_PROBLEM DESCRIPTION_: Copy out all lines of the listing below that hold "computer".

_EXTRACTED MATERIAL_:
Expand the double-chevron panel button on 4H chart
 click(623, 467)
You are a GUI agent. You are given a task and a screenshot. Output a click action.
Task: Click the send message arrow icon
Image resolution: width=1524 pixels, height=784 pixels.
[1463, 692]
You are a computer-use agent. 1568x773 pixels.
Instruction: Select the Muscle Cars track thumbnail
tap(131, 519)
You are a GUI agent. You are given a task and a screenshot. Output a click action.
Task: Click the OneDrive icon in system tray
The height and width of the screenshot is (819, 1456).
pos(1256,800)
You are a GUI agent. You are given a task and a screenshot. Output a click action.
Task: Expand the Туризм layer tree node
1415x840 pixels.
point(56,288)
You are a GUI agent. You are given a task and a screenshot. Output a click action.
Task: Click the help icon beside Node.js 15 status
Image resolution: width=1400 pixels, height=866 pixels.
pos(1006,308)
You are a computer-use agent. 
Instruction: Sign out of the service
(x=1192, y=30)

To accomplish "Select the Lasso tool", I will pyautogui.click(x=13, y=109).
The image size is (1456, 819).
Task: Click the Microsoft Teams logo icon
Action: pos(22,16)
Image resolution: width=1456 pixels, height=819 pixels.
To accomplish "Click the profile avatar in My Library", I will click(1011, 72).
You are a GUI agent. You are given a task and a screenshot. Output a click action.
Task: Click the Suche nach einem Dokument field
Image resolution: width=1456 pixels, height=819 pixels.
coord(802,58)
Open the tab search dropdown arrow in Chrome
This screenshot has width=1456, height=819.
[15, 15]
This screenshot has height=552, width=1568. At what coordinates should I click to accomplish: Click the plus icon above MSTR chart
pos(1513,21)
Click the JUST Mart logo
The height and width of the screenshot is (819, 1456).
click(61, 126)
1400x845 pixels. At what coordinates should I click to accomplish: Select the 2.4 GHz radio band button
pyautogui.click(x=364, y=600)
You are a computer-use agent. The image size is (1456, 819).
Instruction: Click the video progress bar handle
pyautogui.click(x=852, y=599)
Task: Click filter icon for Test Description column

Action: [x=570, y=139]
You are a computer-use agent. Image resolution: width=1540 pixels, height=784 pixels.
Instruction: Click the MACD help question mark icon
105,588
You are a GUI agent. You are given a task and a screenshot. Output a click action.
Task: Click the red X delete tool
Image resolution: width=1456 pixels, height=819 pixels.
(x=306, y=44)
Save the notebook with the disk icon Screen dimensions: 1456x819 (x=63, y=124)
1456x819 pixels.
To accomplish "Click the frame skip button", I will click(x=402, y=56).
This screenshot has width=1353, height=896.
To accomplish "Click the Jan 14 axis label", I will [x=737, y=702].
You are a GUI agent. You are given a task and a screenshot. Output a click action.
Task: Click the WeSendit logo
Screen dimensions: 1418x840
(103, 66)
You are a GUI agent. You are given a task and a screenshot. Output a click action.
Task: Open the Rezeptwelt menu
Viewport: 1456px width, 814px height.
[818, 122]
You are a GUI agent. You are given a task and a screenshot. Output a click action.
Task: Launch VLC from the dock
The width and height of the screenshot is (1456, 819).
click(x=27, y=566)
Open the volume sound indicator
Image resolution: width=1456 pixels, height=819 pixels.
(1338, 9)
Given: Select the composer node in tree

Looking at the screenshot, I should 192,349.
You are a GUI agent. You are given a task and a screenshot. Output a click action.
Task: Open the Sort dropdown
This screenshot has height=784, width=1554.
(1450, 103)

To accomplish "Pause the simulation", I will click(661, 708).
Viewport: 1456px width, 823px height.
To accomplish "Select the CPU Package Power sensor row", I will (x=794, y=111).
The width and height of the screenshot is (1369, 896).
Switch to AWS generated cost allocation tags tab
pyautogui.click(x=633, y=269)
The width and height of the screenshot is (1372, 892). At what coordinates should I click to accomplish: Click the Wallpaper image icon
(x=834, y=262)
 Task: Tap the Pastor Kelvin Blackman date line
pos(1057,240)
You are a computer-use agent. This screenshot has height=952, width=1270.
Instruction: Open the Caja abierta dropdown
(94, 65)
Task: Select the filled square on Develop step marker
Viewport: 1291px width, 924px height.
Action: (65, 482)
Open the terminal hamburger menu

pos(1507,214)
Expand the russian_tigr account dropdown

_EXPECTED OUTPUT_:
You are a computer-use agent. 1568x773 pixels.
You are a computer-use agent. 
You are a computer-use agent. The image size is (1456, 819).
You are a computer-use agent. Image resolution: width=1540 pixels, height=784 pixels.
You are a computer-use agent. This screenshot has height=952, width=1270.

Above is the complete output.